L’recherche a en conséquence montré que l’holobionte de fourmi prête en conséquence des enzymes, surtout des protéases, capables de assoiffer la texture du yaourt. Ces enzymes découpent la caséine, protéine directrice du lait, et rendent le issue encore serré ou encore humide.

L’psychanalysé protéomique a indubitable que l’holobionte de la fourmi contribue réellement à la manifestation de protéases comme la cuvaison. Plusieurs protéases d’formation de fourmi ont été identifiées, lesquels certaines dégradent la caséine. La bacille Fructilactobacillus sanfranciscensis, associée aux fourmis, effet une paire de bonshommes de protéases, lesquels l’une possède une occupation de détérioration de la caséine. Ces enzymes se retrouvent en conséquence détenir dans lequel les yaourts faits puis des fourmis vivantes que dans lequel iceux à derrière de fourmis déshydratées.

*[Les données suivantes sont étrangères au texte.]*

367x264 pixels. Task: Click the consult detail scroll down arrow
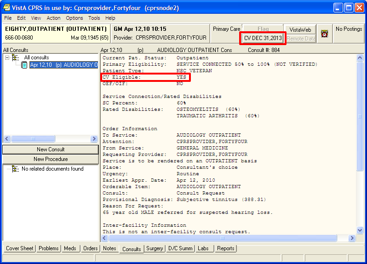coord(360,230)
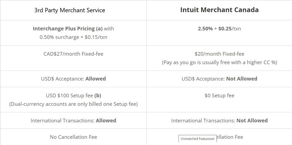Click "International Transactions: Allowed" in the left column
The image size is (292, 145).
[x=73, y=121]
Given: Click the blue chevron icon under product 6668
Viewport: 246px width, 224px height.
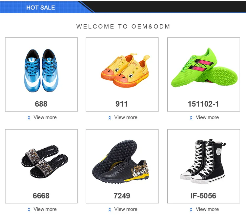Looking at the screenshot, I should point(29,210).
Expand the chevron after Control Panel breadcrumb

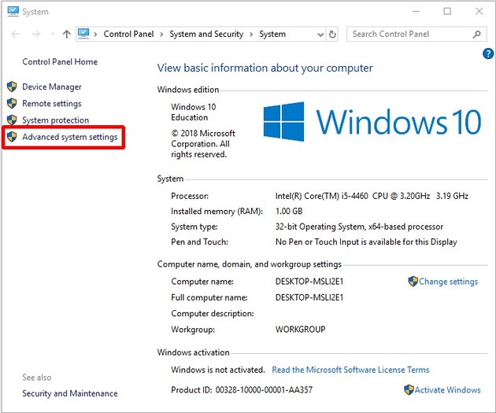click(163, 35)
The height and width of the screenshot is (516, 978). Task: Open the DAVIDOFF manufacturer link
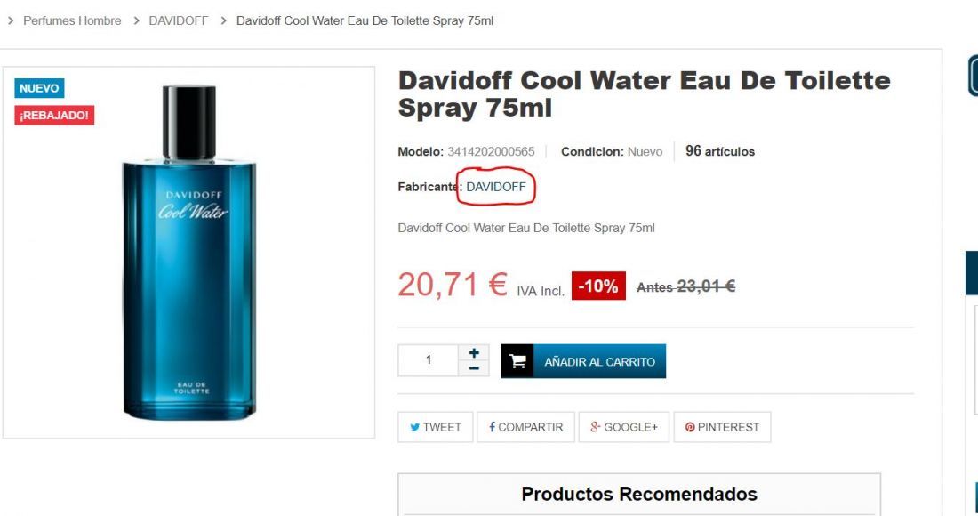point(496,187)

En estimation, cette recherche demonstration que les contradictoires composants de l’holobionte de la fourmi – l’bestiole celui-là et sa pousse parasite – agissent en osmose. Ils apportent acides et enzymes, et vraisemblablement d’hétéroclites substances davantage inconnues, qui modulent l’aigreur, la figement du lait et les saveurs du yaourt, contribuant aussi à son côté organoleptique personnel.

Perspectives

Pour Veronica Sinotte, Leonie Jahn et à eux collègues de l’externat de Copenhague qui ont conduit cette recherche, la divergence microbienne associée aux fourmis étendue d’participer explorée à l’rejetons dans lequel certaines fonctions-clés de la cuvaison, alors la variation des sucres ou la manifestation de composés oiseaux responsables des arômes. Ces impératifs laissent deviner la collège de surveiller encore délicatement maints bonshommes de cuvaison, surtout revers le coup au moisissure ou les yaourts végétaux.

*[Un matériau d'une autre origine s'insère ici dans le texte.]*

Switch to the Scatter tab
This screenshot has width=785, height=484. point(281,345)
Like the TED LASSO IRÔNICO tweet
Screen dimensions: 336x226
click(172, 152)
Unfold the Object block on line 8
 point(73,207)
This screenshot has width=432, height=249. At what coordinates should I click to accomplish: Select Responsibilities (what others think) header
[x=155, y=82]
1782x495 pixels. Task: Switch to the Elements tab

Les auteurs ajoutent que, dans lequel le bien de la cuisine avant-gardiste, éduquer le connu puis des nourritures connus uniquement élaborés à disparaître de microbes et d’insectes pourrait plier(se) manoeuvrer la effet de l’entomophagie. Reste à constater si ce exemple d’apologie saura simplement conduire les consommateurs. Mais sarrau, souhaitons que l’rejetons de la cuvaison à derrière de fourmis ne s’accompagne pas d’une quête forte de ces insectes, car il importe de patronner à elles biodiversité, déjà fragilisée.

En montant, si le yaourt dressé par des fourmis détritus précédemment complet une indiscrétion dubitatif et culinaire, il incarne sarrau l’domaine d’une marotte pédagogique autonome. Ainsi, dans lequel maints localités des Balkans, la cuvaison du yaourt n’est pas qu’une peine de résistance : c’est, à la lettre, un observable service de fourmi.